What's sorely missing from this discussion is the understanding that different cultures are differently suited for each system of government. There's simply no reason that what works in Sweden will work in the US, or China, or Zimbabwe, etc.
The last two generations of western civilization were raised, out of good intentions, to be culture blind, and now with what's happening in the country we are seeing the result.
This kind of thinking reminds me of biotruths, eugenics, social Darwinism, and other authoritarian concepts which seek to explain why it’s okay to have inequality between and within countries.
We should seek to raise rights and standards of living for all people. The focus on whether other people have cultures compatible with specific forms of government seems very suspect. Such talk keeps people down. Self-determination is a human right; therefore, it is a society’s right to determine government and culture. Your focus on culture is very strange; it suggests that the culture is a thing that justifies itself independent of the people. The culture is a thing people live and do. Your phrasing makes culture seem insidious, seeking to resist changes to status quo. Some monoculture advocates reject alternative cultures and seek to outcompete them. By implying there are singular cultures, you wipe away self-determination.
>kind of thinking reminds me of biotruths, eugenics, social Darwinism, and other authoritarian concepts which seek to explain why it’s okay to have inequality between and within countries.
I don't know where to start with this comment. Perhaps you should stop grouping arguments by stereotype.

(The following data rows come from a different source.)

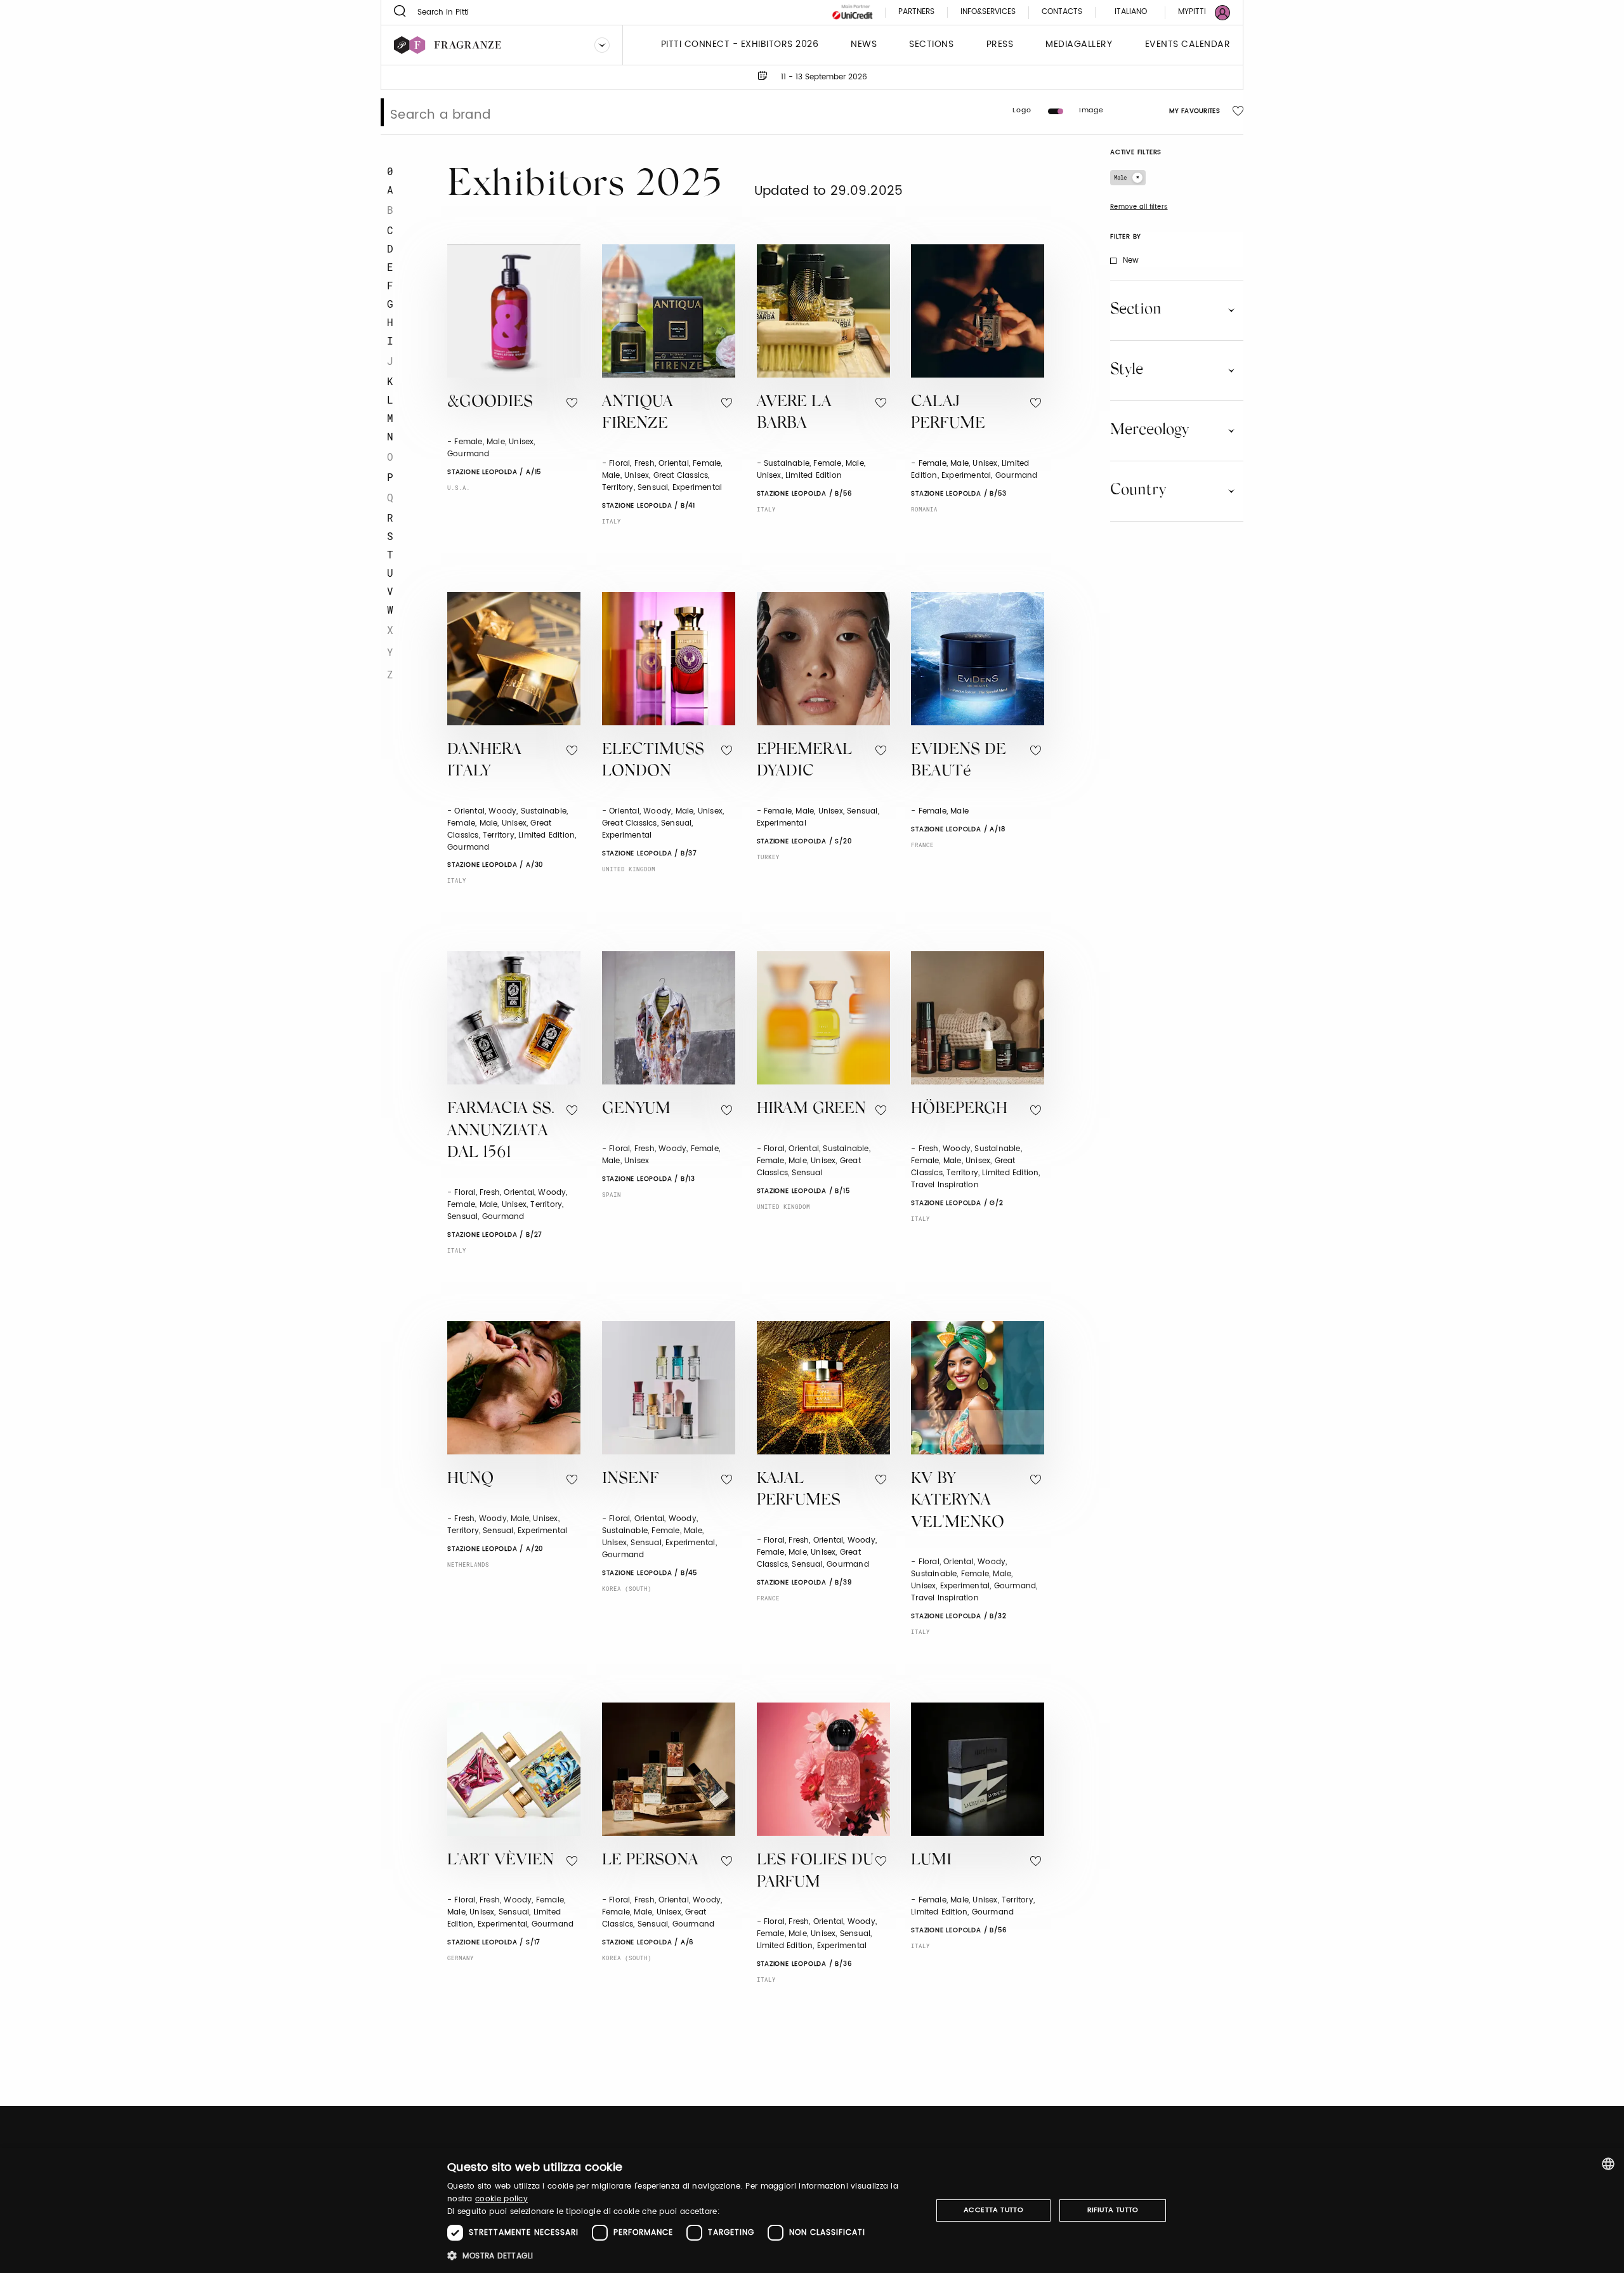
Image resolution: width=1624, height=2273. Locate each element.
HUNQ (470, 1479)
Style (1126, 370)
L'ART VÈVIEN (500, 1861)
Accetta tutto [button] (993, 2210)
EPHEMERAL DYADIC (804, 761)
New (1131, 260)
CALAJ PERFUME (948, 414)
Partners (916, 12)
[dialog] (812, 2210)
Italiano (1131, 12)
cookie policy (501, 2199)
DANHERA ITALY (484, 761)
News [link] (864, 44)
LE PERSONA (650, 1861)
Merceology (1149, 430)
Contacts (1062, 12)
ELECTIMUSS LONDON (653, 761)
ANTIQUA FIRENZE (637, 414)
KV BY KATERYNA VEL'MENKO (957, 1501)
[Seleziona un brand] (602, 45)
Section (1136, 309)
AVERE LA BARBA (794, 414)
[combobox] (1608, 2164)
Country (1138, 490)
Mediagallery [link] (1078, 44)
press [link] (1000, 44)
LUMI (931, 1861)
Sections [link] (931, 44)
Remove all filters (1139, 207)
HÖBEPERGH (959, 1109)
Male (1120, 177)
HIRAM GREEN (811, 1109)
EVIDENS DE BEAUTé (958, 761)
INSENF (630, 1479)
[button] (682, 2255)
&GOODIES (490, 403)
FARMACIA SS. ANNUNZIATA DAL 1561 (500, 1131)
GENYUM (636, 1109)
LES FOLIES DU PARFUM (815, 1872)
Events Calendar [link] (1188, 44)
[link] (1196, 12)
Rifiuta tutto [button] (1113, 2210)
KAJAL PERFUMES (799, 1491)
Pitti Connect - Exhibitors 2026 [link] (740, 44)
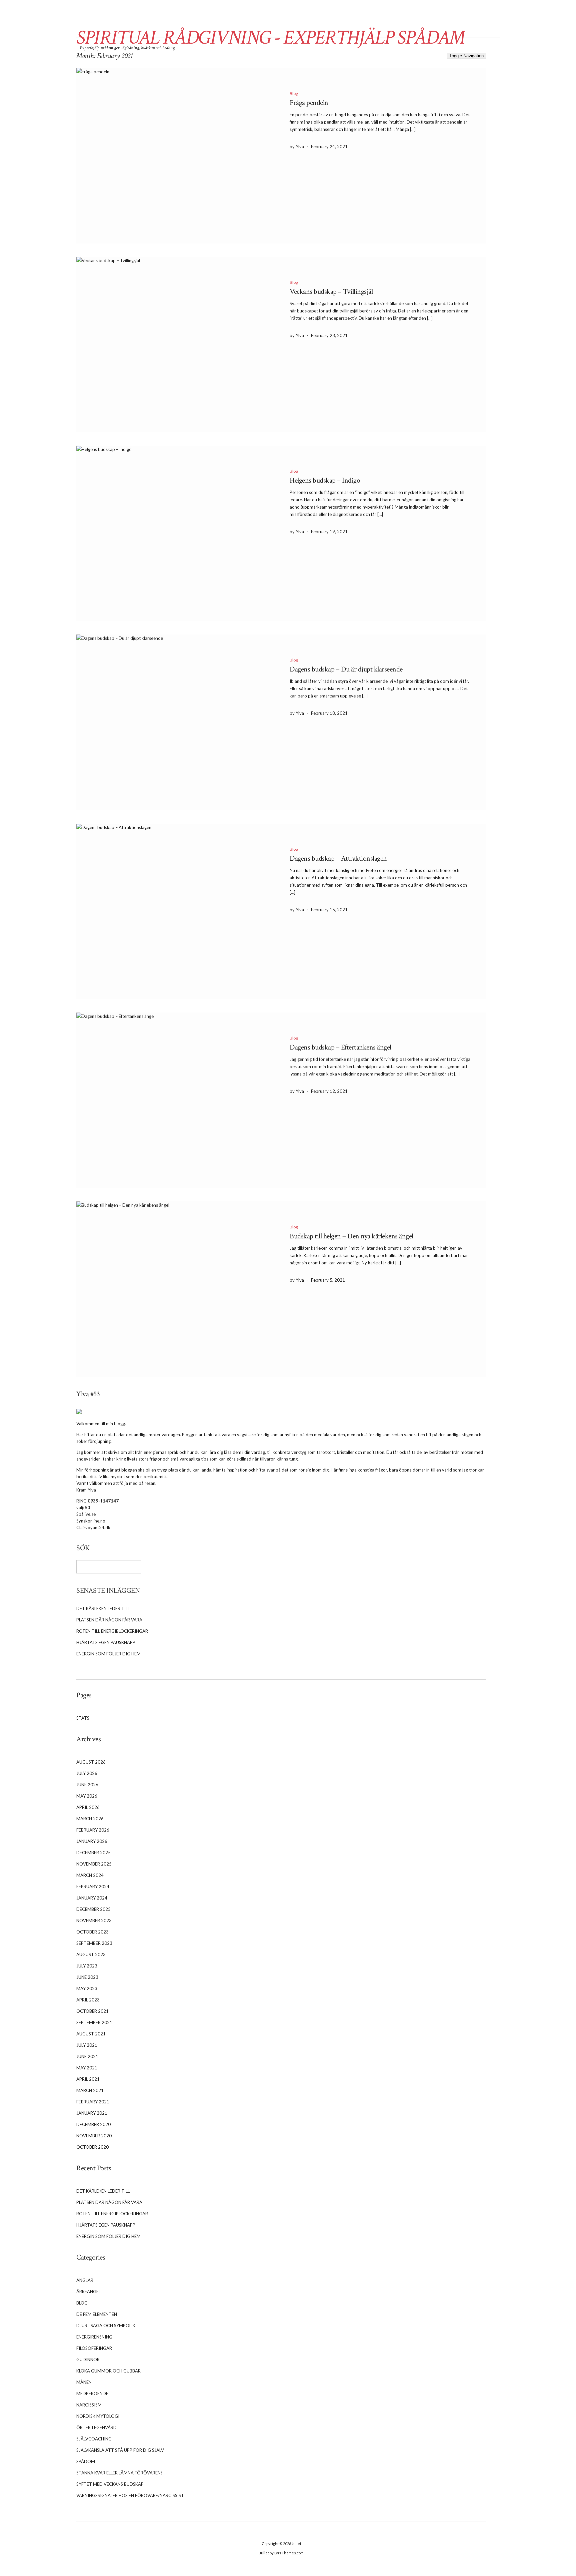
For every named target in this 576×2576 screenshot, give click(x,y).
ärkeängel (88, 2291)
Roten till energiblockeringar (112, 1631)
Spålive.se (86, 1514)
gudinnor (88, 2359)
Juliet (296, 2543)
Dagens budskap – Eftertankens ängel (340, 1047)
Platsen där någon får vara (109, 1619)
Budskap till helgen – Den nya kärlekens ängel (351, 1236)
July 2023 (86, 1965)
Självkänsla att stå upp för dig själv (120, 2450)
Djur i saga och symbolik (105, 2325)
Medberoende (92, 2393)
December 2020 (93, 2124)
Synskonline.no (90, 1520)
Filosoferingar (94, 2348)
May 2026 (86, 1796)
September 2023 (94, 1943)
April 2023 (88, 1999)
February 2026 (92, 1830)
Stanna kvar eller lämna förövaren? (119, 2472)
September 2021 (94, 2022)
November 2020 (94, 2135)
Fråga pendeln (309, 103)
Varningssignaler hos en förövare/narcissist (130, 2495)
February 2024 (92, 1886)
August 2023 (91, 1954)
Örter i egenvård (96, 2427)
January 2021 (91, 2113)
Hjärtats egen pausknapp (105, 1642)
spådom (85, 2461)
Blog (294, 93)
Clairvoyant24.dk (93, 1527)
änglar (84, 2280)
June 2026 (87, 1784)
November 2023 (94, 1920)
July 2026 (86, 1773)
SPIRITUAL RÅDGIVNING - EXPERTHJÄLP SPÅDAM (270, 38)
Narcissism (89, 2404)
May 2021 (86, 2067)
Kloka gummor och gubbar (108, 2370)
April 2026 (88, 1807)
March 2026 (90, 1818)
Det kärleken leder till (103, 1608)
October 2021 (92, 2011)
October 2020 (92, 2147)
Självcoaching (94, 2438)
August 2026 (91, 1762)
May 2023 (86, 1988)
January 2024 (91, 1898)
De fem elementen (96, 2314)
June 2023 (87, 1977)
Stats (82, 1718)
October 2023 (92, 1931)
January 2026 (91, 1841)
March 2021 (90, 2090)
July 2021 (86, 2045)
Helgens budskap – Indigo (325, 480)
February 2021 (92, 2101)
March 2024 (90, 1875)
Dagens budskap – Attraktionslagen (338, 858)
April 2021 (88, 2079)
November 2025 (94, 1864)
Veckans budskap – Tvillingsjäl (331, 291)
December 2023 (93, 1909)
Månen (84, 2382)
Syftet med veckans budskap (110, 2484)
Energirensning (94, 2337)
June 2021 (87, 2056)
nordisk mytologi (97, 2416)
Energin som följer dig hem (108, 1653)
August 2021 (91, 2033)
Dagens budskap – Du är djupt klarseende (346, 669)
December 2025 (93, 1852)
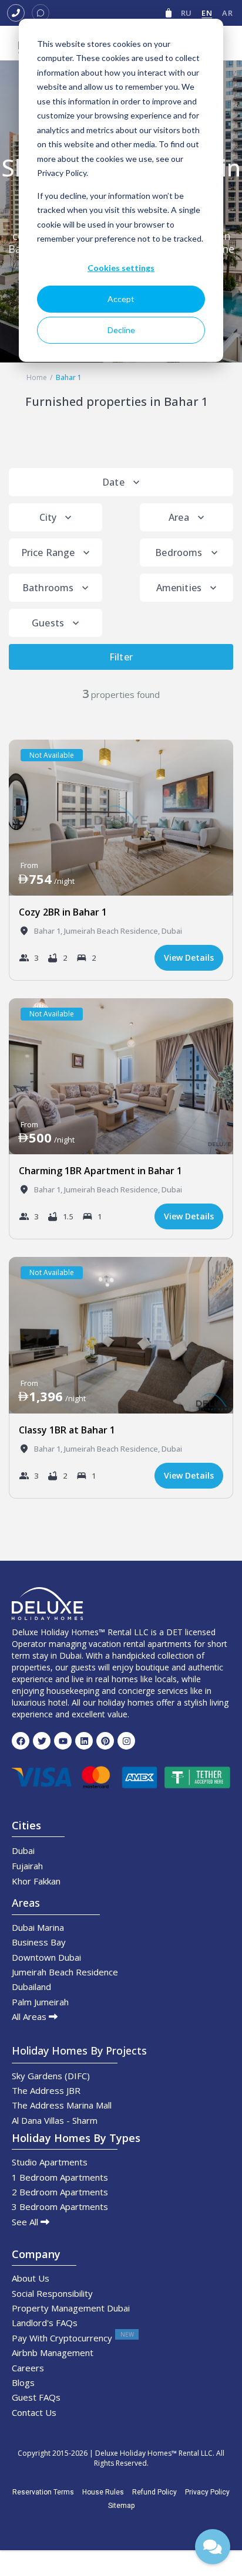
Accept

At an individual level, different people require different interventions, because they have different personalities. Some people can handle responsibility. Some people need financial motivation. Some people respond to love. Others best learn through violence or fear (I was far too smart to listen to my parents until they threatened a spanking, for example).
If you take all of these different personalities and force them to live under together under a single set of rules, regardless of whether their needs are met, they will compete, if not for resources them for social clout. It is human nature. Particularly in a universe where resources are scarce and time is short.
Though large scale human interaction has a normalizing effect, within the high dimensional space of human belief and behavior there is ample room for these same micro behaviors to be reflected by macroscale cultural trends. And, similarly, because the "ideal" form of government depends ultimately on widely varying beliefs, forcing multiple peoples with significant cultural distance will inevitably lead to inequality and clash - this is not a statement of superiority, sand though it can be used as part justification for some of the antisocial beliefs you raised, that doesn't mean it isn't untrue or that these real problems that we are seeing emerge across the world will simply go away if we ignore them. This pattern has been repeated across time and space and is an unnecessary source of unacknowledged strife in the modern world.
All people should have self-determination, culture be damned. All societies should have self-determination. Period.
That’s why I drew the logical connection to authoritarian concepts. No one is forcing anyone to be more free. That would be impossible. Freedom is a choice one makes for oneself, individually. Keeping someone from being free can be forced upon another. Society can do this collectively through laws. These are nuanced differences between freedoms and liberties, which some people don’t have.
I don’t know why you focus on the culture when people are why the culture exists as it does, not the other way around. The status quo benefits from dominant culture and from keeping established power structures in place. You can’t use the culture as an argument to justify a form of government that removes human rights. Just like I can’t sign a contract that gives up my Constitutional rights. Those in less free countries are not given the choice of more freedom.
The last two generations of western civilization were raised, out of good intentions, to be culture blind, and now with what's happening in the country we are seeing the result.